Requests =
1. From the sea level rise post, reproduce word for word the passage starting at "In my last post" and ending at "pretty familiar processes.".
2. According to the sea level rise post, roughly how much melted ice produces 1 mm of global average sea level rise?

Text to read =

· · · · ·

Sea Level Rise: Why We Care, Part 3

In the last post (Part 2), I started to connect climate change to sea level, focusing on how very small increases in ocean temperature can lead to meaningful changes in sea level via expansion of water.  In this post, Part 3, I want to draw a connection between climate change and the other big process that drives most of the climate driven sea level rise projected for the coming decades:  The addition of new water to the ocean basins.

This component of sea level rise is similarly straight-forward (like the thermosteric effect) and driven by processes that we tend to interact with on a day-to-day basis:  If you warm up ice, it melts.  In this particular case we are particularly concerned with large masses of ice grounded on land, things like glaciers perched on mountains or at the edges of ice sheets:

Global map of glaciers (in blue) from the Randolph Glacier Inventory.  See https://earthobservatory.nasa.gov/images/83918

As well as ice sheets (in white in the map above) in Greenland and Antarctica.  As these masses of ice melt, and since they are perched on land masses, when they melt the meltwater flows into the ocean basins, effectively filling them.  Details about how these big masses of ice melt (and also how quickly) are one of the primary sources of uncertainty in sea level rise projections, and compound uncertainties just about climate change (i.e. even if we knew exactly how certain emissions scenarios would influence future temperature, we still wouldn't know exactly how much melt that change in temperature in either the air or water would cause).

What we do know, though, is that these big masses of ice ARE currently melting in a net, long-term sense.  The GRACE satellite mission launched in 2002, and provides near-continuous monitoring of the gravitational forces exerted by the mass of the Earth.  Here is the thing - as these big masses of ice melt, they lose mass.  Therefore their gravitational attraction changes, which can be measured by this satellite mission.  As a consequence you get data like this for Greenland:

Courtesy of NASA: https://svs.gsfc.nasa.gov/30879

or this one for Antarctica:

Thank you NASA!  https://svs.gsfc.nasa.gov/30880

And both of these allows us to assess how much mass is lost or gained from these big masses of ice (and also where it is lost from...which is also interesting and tells a story).  By way of reference, melting roughly 362 Gt of ice leads to 1 mm of global average sea level rise.  Lets play a quick numbers game:  If these masses of ice continue to melt at the same rate as they have since 2002, contributing something like 1.5 to 2 mm/yr to global average sea level...well that will be hard but probably manageable.   That leads us to something like 1/2 a foot of sea level rise by 2100 (from the ice alone...).  The concern though, is that these ice sheets are only just getting started (and there is some evidence for that), and that the possible contributions from Antarctica alone by 2100 may measured in multiple feet.

Its worth noting that sea ice, which is frequently covered as a climate change indicator, does NOT play a direct role in driving long-term sea level change (which isn't technically totally true...but the influence is very small).  It is frozen in the ocean, and therefore displaces seawater.  However, sea ice likely plays a role in buttressing glaciers and ice sheets, slowing them down a bit as they flow into the ocean. 

Sea Level Rise: Why We Care, Part 2

In my last post I attempted to lay the groundwork and evidence that I look to that supports the concept of anthropogenic climate change.  In this post I want to connect climate change to sea level.  That connection, in my mind, is pretty straight-forward and rests on some pretty familiar processes.

· · · · ·

Extracted records =
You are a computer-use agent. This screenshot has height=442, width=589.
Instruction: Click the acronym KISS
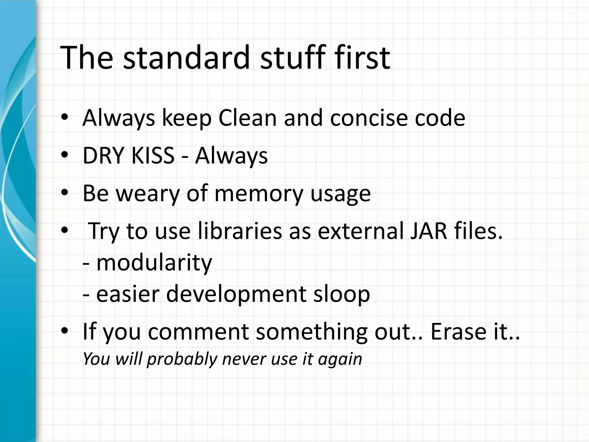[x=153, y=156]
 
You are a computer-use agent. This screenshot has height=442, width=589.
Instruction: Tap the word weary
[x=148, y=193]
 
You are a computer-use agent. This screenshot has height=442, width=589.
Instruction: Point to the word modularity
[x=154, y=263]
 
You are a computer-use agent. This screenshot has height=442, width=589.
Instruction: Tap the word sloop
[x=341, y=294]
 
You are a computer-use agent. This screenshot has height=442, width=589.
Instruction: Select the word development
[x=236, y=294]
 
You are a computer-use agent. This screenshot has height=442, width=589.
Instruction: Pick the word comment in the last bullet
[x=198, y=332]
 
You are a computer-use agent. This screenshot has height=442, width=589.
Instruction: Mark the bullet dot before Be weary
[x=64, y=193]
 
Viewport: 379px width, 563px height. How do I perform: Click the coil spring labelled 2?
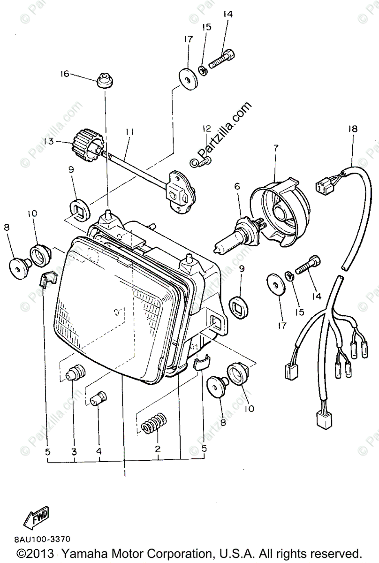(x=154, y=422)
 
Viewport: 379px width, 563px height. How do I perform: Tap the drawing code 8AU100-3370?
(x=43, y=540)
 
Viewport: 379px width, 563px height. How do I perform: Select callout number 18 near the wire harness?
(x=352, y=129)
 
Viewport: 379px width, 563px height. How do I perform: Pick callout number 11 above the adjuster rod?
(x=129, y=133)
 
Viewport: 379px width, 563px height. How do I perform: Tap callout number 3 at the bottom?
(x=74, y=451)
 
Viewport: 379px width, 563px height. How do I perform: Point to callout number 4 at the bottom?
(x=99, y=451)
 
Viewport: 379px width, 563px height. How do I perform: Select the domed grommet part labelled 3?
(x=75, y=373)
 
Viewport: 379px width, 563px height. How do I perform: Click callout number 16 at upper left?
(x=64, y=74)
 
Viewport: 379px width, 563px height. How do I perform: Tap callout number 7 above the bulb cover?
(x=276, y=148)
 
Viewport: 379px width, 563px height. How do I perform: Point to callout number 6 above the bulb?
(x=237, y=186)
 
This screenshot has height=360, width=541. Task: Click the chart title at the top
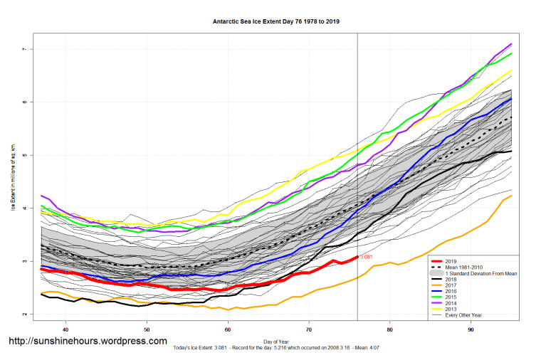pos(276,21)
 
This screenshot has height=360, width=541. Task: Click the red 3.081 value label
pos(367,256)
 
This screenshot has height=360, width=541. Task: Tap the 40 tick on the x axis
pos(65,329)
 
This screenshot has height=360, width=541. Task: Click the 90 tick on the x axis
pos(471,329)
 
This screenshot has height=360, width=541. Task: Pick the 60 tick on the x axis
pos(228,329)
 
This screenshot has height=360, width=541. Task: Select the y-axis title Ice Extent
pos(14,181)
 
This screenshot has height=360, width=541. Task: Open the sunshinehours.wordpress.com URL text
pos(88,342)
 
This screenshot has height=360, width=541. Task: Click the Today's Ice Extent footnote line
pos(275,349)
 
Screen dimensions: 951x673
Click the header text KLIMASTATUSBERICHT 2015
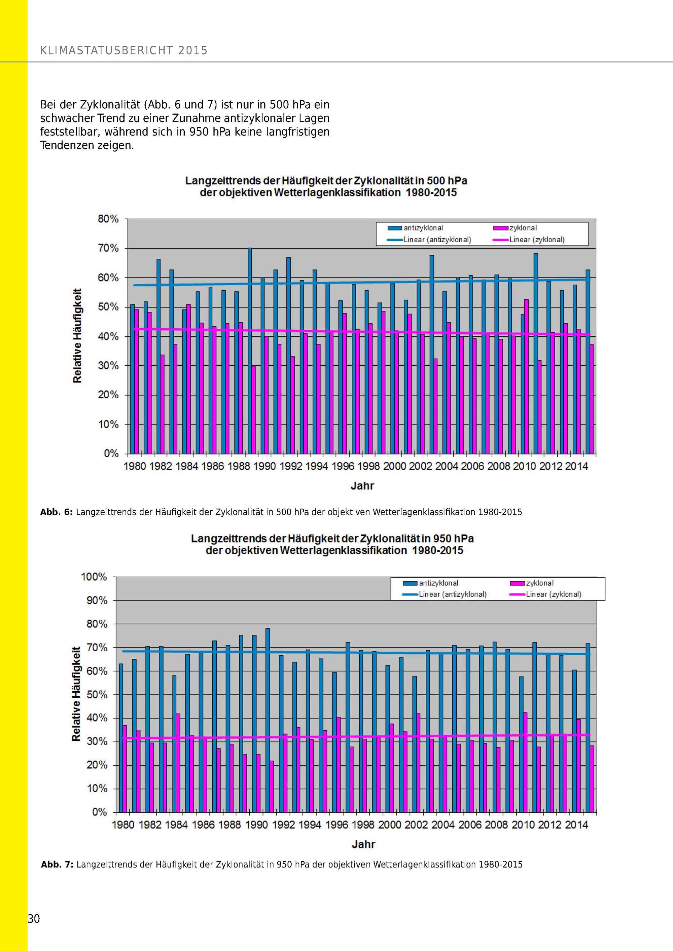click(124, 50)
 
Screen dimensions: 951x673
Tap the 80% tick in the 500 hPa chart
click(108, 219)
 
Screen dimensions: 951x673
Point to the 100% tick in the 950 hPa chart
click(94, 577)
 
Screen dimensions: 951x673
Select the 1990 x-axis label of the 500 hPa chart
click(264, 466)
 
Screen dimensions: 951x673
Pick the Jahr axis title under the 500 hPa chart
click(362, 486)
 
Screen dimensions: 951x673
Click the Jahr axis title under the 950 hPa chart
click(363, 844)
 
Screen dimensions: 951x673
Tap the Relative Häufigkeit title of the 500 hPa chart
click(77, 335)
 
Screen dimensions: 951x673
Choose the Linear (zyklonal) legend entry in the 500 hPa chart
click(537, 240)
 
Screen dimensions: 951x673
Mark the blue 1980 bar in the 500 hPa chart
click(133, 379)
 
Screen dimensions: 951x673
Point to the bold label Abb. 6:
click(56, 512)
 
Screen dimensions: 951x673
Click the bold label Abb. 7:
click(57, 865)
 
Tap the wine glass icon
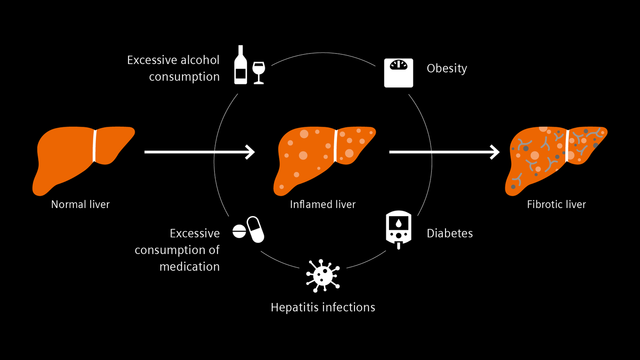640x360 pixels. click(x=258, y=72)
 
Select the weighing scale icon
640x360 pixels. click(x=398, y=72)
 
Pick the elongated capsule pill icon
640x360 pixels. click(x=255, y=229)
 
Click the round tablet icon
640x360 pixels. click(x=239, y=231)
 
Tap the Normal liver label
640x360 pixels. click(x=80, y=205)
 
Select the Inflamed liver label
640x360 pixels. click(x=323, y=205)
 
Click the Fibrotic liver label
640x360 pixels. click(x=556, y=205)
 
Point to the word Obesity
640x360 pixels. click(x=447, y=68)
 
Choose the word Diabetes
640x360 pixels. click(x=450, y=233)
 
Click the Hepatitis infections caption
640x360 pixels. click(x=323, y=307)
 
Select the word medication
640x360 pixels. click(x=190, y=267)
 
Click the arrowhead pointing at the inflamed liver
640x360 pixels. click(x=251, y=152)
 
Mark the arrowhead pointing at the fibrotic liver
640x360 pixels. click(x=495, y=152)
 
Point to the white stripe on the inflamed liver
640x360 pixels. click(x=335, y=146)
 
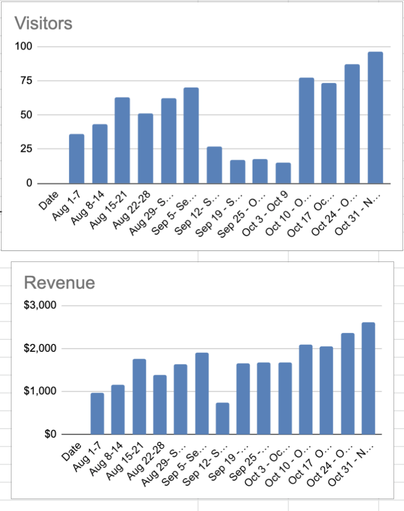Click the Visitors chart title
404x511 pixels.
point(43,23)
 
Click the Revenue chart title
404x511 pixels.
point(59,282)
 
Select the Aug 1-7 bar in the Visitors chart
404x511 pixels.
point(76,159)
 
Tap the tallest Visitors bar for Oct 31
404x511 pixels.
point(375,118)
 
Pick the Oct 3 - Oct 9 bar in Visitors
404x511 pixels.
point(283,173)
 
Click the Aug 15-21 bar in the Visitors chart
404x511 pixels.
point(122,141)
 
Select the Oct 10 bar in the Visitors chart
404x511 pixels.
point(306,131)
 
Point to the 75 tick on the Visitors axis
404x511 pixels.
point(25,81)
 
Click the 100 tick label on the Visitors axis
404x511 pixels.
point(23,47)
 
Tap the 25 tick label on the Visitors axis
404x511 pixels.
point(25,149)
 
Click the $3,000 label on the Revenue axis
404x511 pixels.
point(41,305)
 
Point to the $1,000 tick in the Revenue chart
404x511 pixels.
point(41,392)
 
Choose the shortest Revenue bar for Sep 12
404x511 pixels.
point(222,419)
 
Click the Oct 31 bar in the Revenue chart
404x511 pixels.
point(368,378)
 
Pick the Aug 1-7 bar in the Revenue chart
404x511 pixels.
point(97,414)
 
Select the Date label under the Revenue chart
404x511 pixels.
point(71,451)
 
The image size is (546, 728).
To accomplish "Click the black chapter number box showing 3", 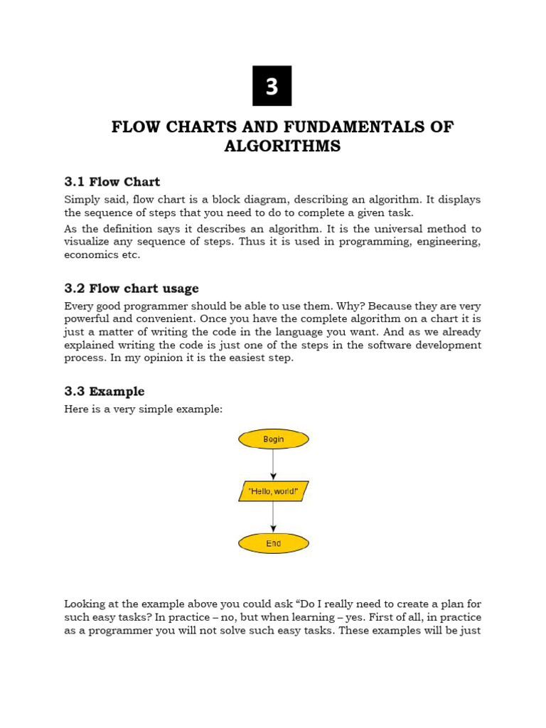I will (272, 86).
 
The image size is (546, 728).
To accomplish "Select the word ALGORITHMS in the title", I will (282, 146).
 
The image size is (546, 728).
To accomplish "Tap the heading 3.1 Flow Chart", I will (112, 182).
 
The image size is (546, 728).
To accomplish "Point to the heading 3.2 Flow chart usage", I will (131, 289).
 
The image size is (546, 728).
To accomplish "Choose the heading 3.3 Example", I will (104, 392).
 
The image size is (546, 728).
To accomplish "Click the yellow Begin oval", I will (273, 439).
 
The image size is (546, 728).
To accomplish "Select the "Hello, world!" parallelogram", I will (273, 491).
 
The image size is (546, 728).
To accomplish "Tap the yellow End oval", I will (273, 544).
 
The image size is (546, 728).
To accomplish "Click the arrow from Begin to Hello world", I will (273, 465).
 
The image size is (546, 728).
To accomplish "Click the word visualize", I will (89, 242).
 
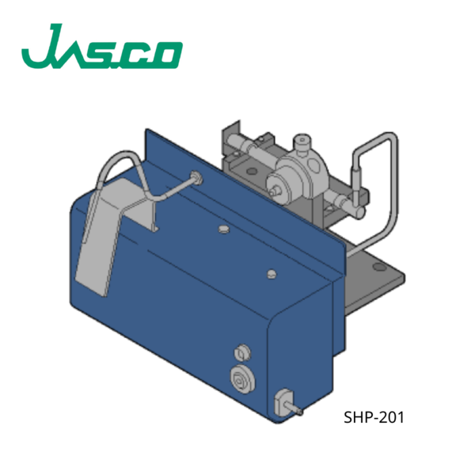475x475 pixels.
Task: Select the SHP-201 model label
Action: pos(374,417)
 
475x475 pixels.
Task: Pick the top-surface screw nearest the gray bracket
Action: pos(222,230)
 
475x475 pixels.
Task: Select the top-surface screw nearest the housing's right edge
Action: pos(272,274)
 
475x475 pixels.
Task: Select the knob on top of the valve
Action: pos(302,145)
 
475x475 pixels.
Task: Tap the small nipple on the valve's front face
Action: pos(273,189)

· · · · ·

Answers to the exercises =
1.
In my last post I attempted to lay the groundwork and evidence that I look to that supports the concept of anthropogenic climate change.  In this post I want to connect climate change to sea level.  That connection, in my mind, is pretty straight-forward and rests on some pretty familiar processes.

2. Roughly 362 Gt of ice.